Sentí la repentina tentación de echar a correr hacia el animal, hasta que un denso humo empezó a salir de su nariz. «Ese bicho podría chamuscarme en cualquier momento», pensé. Pero el animal seguía mirándome suplicante, y poco a poco me acerqué a tocarle el hocico a ese «pequeño» dragón. Me sorprendió descubrir que, a pesar de ser conocido como un reptil, un animal de sangre fría, desprendía calor. El humo que salía de su nariz no era una amenaza, sino muestra de los líquidos en ebullición de su interior.
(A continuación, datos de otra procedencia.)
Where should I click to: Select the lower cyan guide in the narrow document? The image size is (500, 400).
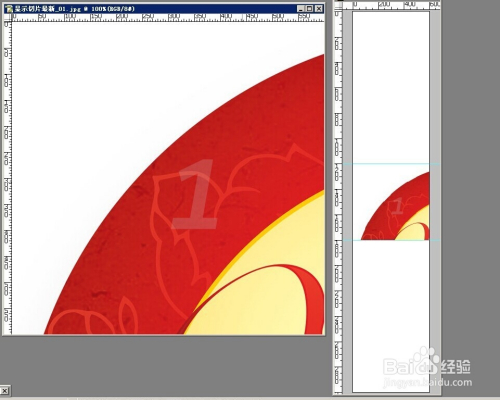click(391, 240)
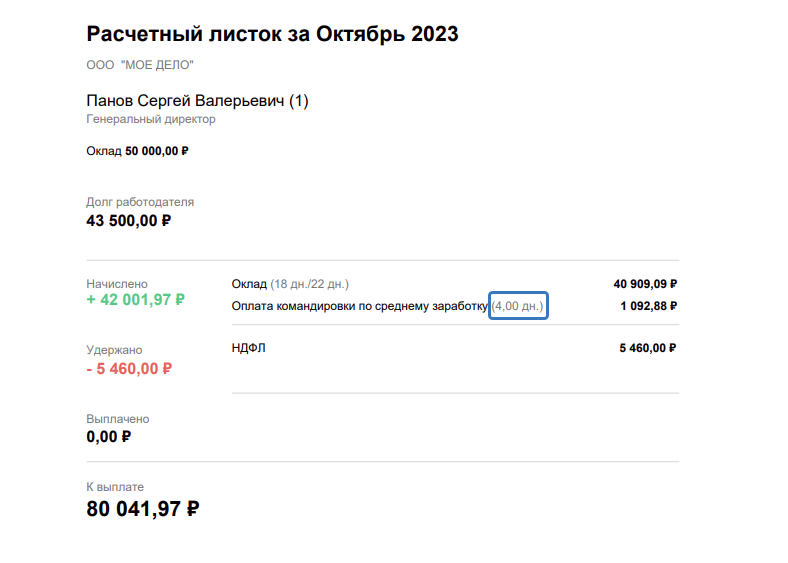Screen dimensions: 788x563
Task: Click the "Удержано" label
Action: tap(114, 350)
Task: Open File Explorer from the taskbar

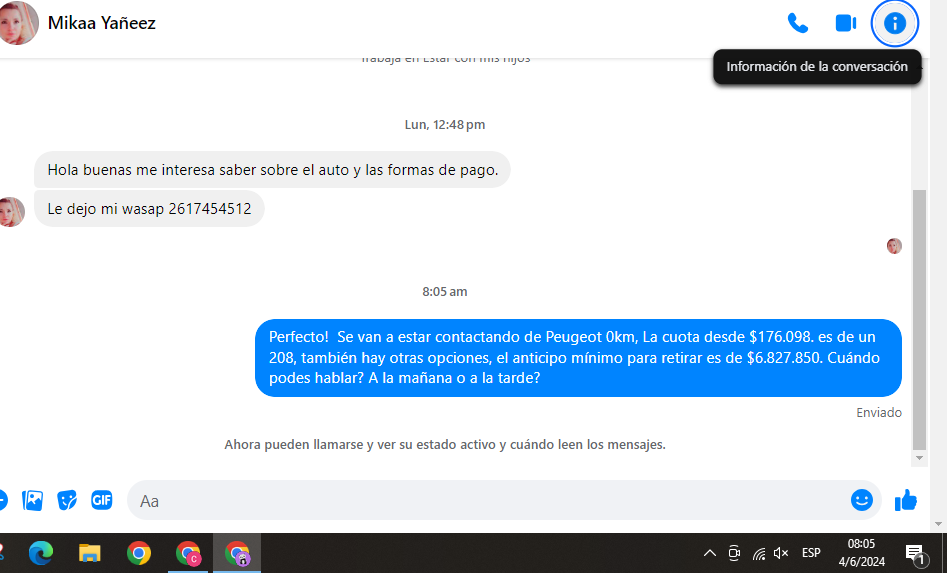Action: tap(90, 553)
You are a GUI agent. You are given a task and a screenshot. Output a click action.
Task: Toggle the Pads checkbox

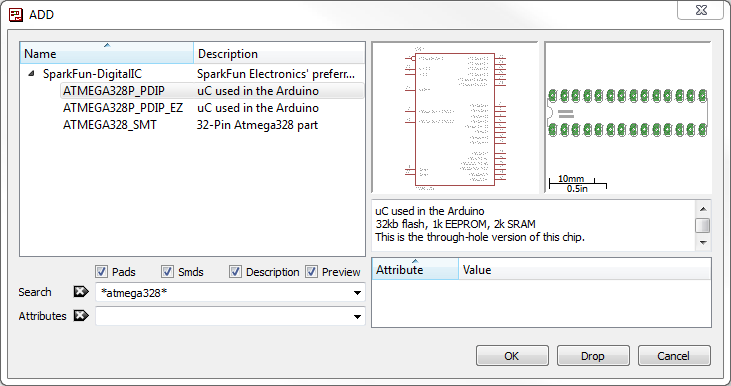101,271
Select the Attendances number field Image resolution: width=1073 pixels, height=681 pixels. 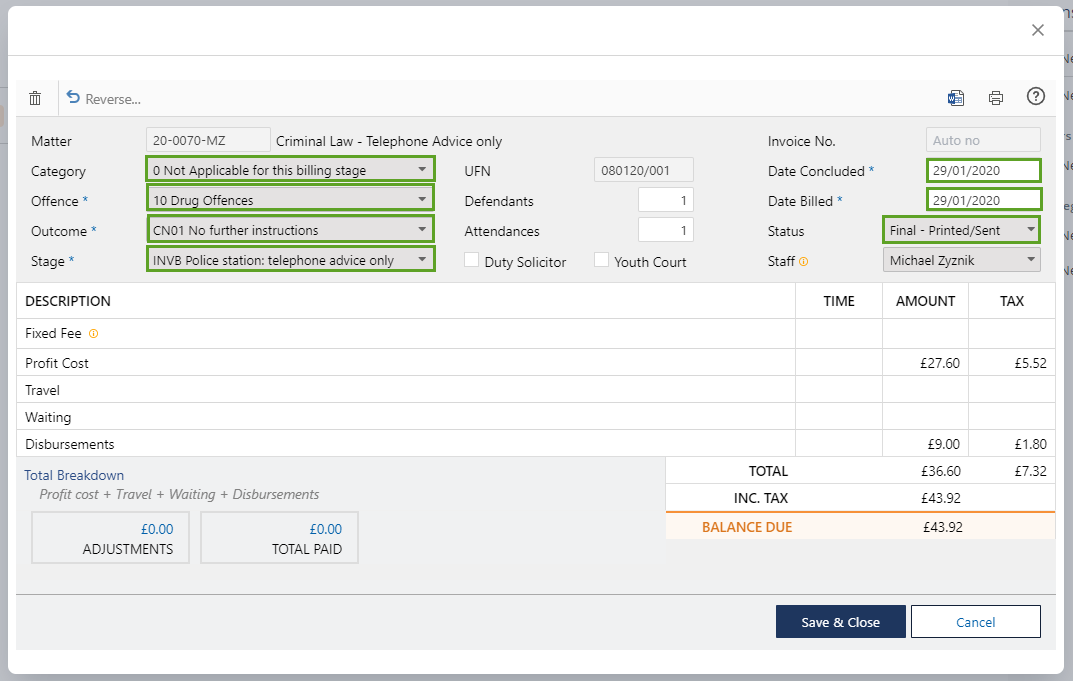click(x=665, y=230)
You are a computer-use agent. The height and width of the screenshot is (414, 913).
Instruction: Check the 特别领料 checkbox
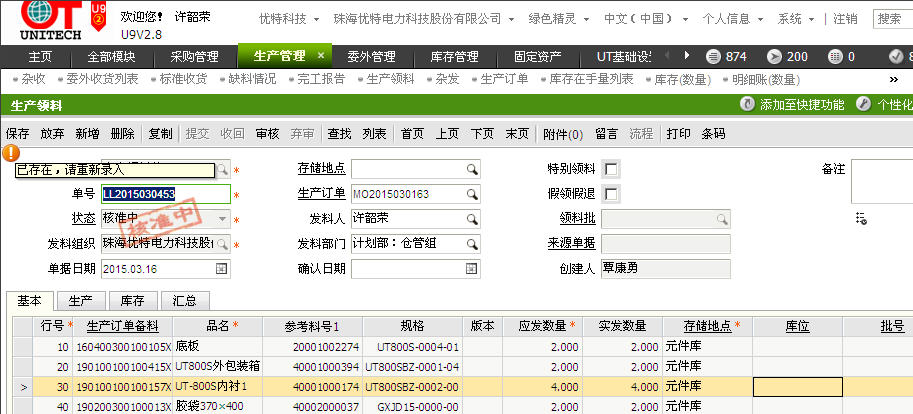point(611,169)
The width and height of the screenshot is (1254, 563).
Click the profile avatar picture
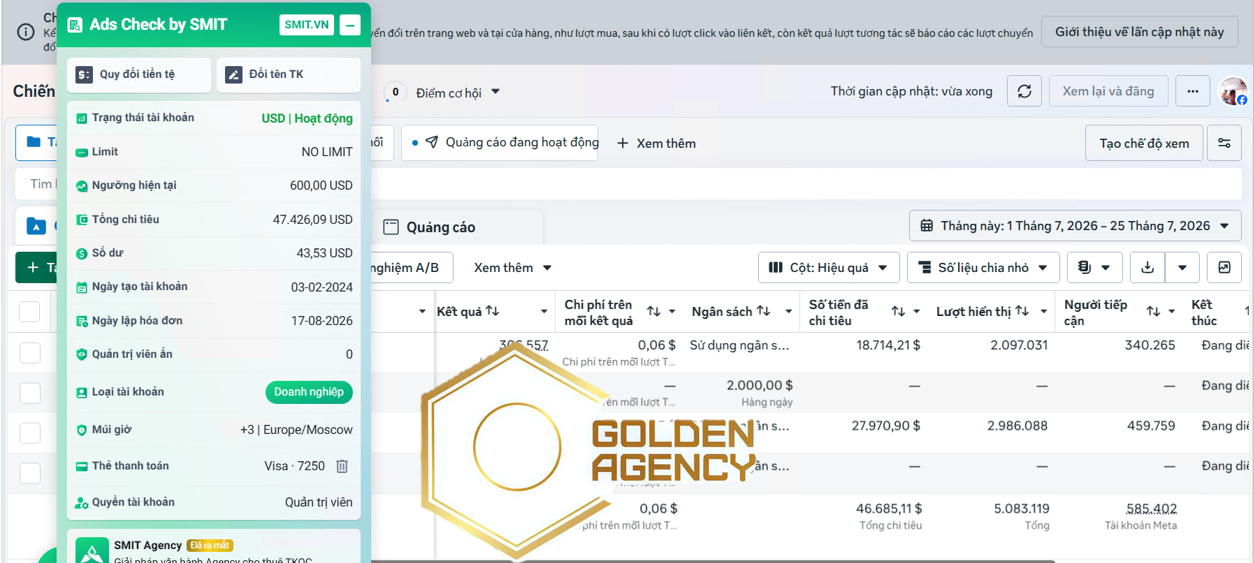click(x=1233, y=91)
En cuanto me encontré frente a él, el joven dragón escarlata cerró las alas en torno a mí, como abrazándome. Poco a poco, mi temperatura corporal fue aumentando, y entorné los ojos, mientras rodeaba el cuello del animal con mis brazos desnudos, demostrando lo mejor que podía mi agradecimiento. Me había salvado la vida.

Tras un rato en esa situación, sentí una gota resbalar sobre mi hombro. ¿Lluvia? Lo que faltaba… Miré hacia arriba y sonreí. Era, simplemente, la felicidad de una cría de dragón que por fin se sentía querida.